In addition, to achieve the above object, the present invention further provides an end-to-end variation detecting network model, including:

the feature pyramid module is used for downsampling at least two unmanned aerial vehicle remote sensing images acquired by the unmanned aerial vehicle from the garbage scattering area to obtain multi-level feature atlas corresponding to each unmanned aerial vehicle remote sensing image;

The optical flow alignment module is used for carrying out feature alignment mapping on the multi-level feature image sets corresponding to the two matched unmanned aerial vehicle remote sensing images to obtain a pair of unmanned aerial vehicle remote sensing image combinations with the aligned features, wherein the optical flow alignment module comprises an optical flow estimator for optical flow estimation and a warping layer for carrying out feature alignment on the multi-level feature image sets corresponding to the two matched unmanned aerial vehicle remote sensing images;

the progressive difference feature fusion and detection module is used for combining the unmanned aerial vehicle remote sensing images and performing feature difference mapping processing on the combined unmanned aerial vehicle remote sensing images so as to eliminate repeated features in the unmanned aerial vehicle remote sensing images and obtain a multi-level feature difference image subjected to parallax change processing.

In addition, in order to achieve the above object, the present invention also provides an unmanned aerial vehicle parallax change processing system, including: the remote sensing image parallax change processing method comprises the steps of a memory, a processor and a remote sensing image parallax change processing program which is stored in the memory and can be operated on the processor and used for detecting the unmanned aerial vehicle garbage scattering area, wherein the remote sensing image parallax change processing program for detecting the unmanned aerial vehicle garbage scattering area is executed by the processor and is used for realizing the remote sensing image parallax change processing method for detecting the unmanned aerial vehicle garbage scattering area.

In addition, in order to achieve the above object, the present invention also provides a computer-readable storage medium having stored thereon a remote sensing image parallax change processing program for unmanned aerial vehicle garbage scattering area detection, which when executed by a processor, implements the steps of the remote sensing image parallax change processing method for unmanned aerial vehicle garbage scattering area detection as described above.
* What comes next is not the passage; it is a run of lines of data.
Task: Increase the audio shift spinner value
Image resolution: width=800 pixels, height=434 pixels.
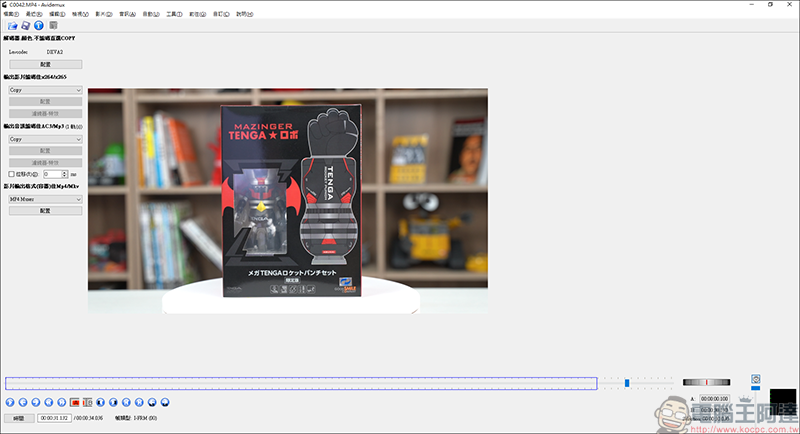Action: [x=65, y=172]

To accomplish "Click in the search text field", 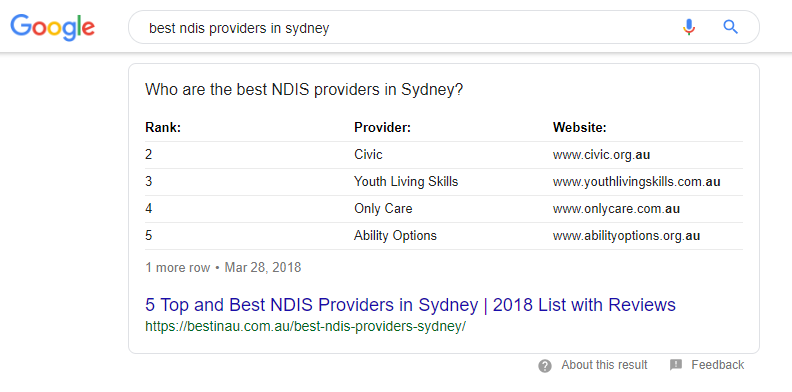I will click(404, 28).
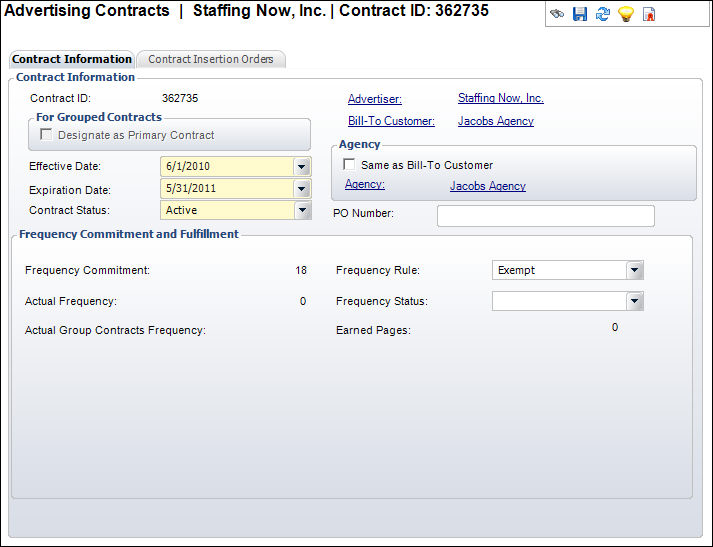Check Same as Bill-To Customer box
Viewport: 713px width, 547px height.
349,165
The embodiment of the invention provides a remote sensing image parallax change processing method, device and storage medium for unmanned aerial vehicle garbage scattering area detection, which aim at a characteristic image by providing an end-to-end change detection network model and adopting an optical flow estimation mode, and simultaneously execute change detection, so that a network can directly process images with viewpoint differences, the performance of an unmanned aerial vehicle system on a scene with accumulated errors or large parallax change of the remote sensing image is effectively improved, and the throughput is improved by eliminating repeated characteristic extraction.

Drawings

Fig. 1 is a schematic architecture diagram of a hardware operating environment of an unmanned aerial vehicle parallax change processing system according to an embodiment of the present invention;

fig. 2 is a flowchart of a first embodiment of a remote sensing image parallax change processing method for detecting a garbage scattering area of an unmanned aerial vehicle according to the present invention;

Fig. 3 is a schematic flow chart of a second embodiment of a remote sensing image parallax change processing method for detecting a garbage scattering area of an unmanned aerial vehicle according to the present invention;

fig. 4 is a schematic diagram of another flow involved in a second embodiment of a remote sensing image parallax change processing method for detecting a garbage scattering area of an unmanned aerial vehicle according to the present invention;

fig. 5 is a schematic flow chart of a third embodiment of a remote sensing image parallax change processing method for detecting a garbage scattering area of an unmanned aerial vehicle according to the present invention;

fig. 6 is a schematic diagram of an end-to-end variation detection network model related to a remote sensing image parallax variation processing method for detecting a garbage scattering area of an unmanned aerial vehicle.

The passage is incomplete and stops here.